Although this did not put an end to the com­bativity of the working class, which kept, re­turning to the path of struggle up until 1923 (from the rising against the Kapp-Putsch in 1920 up until the rising in Central Germany and in Hamburg in 1923), in fact the movement was in retreat from the first months of 1919 on.

The origins of the defeat at the heart of the revolutionary wave

Just as with the failure of the previous most important workers' insurrections, 1848, 1871, 1905, the defeat of the 1917-23 revolutionary wave was not simply the result of the mistakes or even the absence of a revolutionary vanguard. In the same way, the defeat of the working class in Germany cannot simply be explained through the weak influence of the Communist Party. The relatively weak influence of the KPD reflected in its turn a deeply rooted weakness of the working class itself: the difficulty in under­standing the fundamental change in the communist perspective brought about by the beginning of a new historic period, that of the decadence and decomposition of the capitalist mode of produc­tion.

It's true that the delay in the formation of revolutionary fractions in Germany before the war was to hold back the communist minority's capacity to deal with the revolutionary situation at the end of the war. The Communist Party was formed too late and too hastily under the pressure of the November revolution, without a long tradition of struggles and of combat against the bourgeoisie and the bourgeois fract­ions in social democracy, whose counter-revolutionary policies were clearly revealed in 1914.

However, what also has to be understood is that the war was not the best condition for the victorious outcome of the revolution.

Indeed, although both the Paris Commune and the mass strike of 1905 in Russia broke out at moments when war was taking place, the marxist movement had generally expected that the revolu­tion would be triggered off, not in reaction to war, but as the final consequence of the prole­tariat's resistance to the economic crisis.

The rapid fall of capitalism into the blood­bath of First World War made it incomparably more difficult for the working class to develop a full consciousness about the real gravity and significance of this war. Since the workers had witnessed above all the bestial slaughter of the war, they were conscious mainly of the consequences of this war, without yet being aware of the other consequences of capitalist decadence.

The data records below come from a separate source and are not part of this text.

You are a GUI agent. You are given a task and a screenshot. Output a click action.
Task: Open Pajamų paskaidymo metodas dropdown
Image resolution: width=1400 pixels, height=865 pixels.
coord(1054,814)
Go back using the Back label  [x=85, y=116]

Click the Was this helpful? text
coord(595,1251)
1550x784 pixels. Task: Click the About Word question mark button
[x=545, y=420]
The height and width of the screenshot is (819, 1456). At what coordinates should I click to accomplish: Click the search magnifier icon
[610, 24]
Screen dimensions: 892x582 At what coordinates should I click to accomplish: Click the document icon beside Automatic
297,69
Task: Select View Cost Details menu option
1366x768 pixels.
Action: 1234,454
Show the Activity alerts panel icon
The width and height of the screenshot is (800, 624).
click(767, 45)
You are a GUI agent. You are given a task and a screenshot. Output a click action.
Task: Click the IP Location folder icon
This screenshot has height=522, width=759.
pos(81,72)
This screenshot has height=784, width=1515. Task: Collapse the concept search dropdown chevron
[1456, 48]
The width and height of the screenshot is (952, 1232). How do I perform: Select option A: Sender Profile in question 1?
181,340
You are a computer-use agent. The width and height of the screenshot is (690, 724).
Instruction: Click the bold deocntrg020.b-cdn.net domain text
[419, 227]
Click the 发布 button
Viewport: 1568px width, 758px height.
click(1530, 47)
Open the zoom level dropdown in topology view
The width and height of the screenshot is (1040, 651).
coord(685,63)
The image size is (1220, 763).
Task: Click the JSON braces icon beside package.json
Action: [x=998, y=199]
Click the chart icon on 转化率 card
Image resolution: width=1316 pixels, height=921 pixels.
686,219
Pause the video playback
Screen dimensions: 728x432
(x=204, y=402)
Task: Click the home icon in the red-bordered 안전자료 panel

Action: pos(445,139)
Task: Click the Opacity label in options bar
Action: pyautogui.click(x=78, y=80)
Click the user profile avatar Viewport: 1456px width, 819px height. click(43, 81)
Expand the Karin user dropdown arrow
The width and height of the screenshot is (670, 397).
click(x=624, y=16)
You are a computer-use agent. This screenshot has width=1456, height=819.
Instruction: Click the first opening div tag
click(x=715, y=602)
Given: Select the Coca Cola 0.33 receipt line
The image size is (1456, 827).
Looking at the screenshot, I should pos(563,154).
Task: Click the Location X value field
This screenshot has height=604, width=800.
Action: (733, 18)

This fact already led Luxemburg to draw the following conclusion:

"Departing from the basis of historical de­velopment, one cannot expect that a Germany which has presented the terrible picture of Au­gust 4 (1914) and the four years which followed could suddenly on Nov. 9 1918 experience a magnificent class conscious revolution, fully aware of its goals. What we have lived through on Nov. 9 1918 was three quarters more a col­lapse of the existing imperialism than the vic­tory of a new principle. The moment had quite simply come at which this imperialism, like a giant with feet of clay, rotten from within, just had to collapse. What followed that was a more or less chaotic, unplanned, not highly con­scious movement, in which the sole link and the remaining saving principle was summarized only in the slogan: formation of workers' and sol­diers' councils" (Founding Congress of the KPD, 1918/1919, Collected Works, Volume 4, page. 497).

Although capitalism at that time had entered its decadent phase, this did not automatically and mechanically lead the working class to understand all the implications of the change of the period. The working class still suffered from the weight of reformism and was not able to draw all the lessons of this new epoch as quickly as the events themselves evolved.

This is why the illusion of a return to the prosperity of the 19th century was reinforced the moment the bourgeoisie conceded the demand for peace.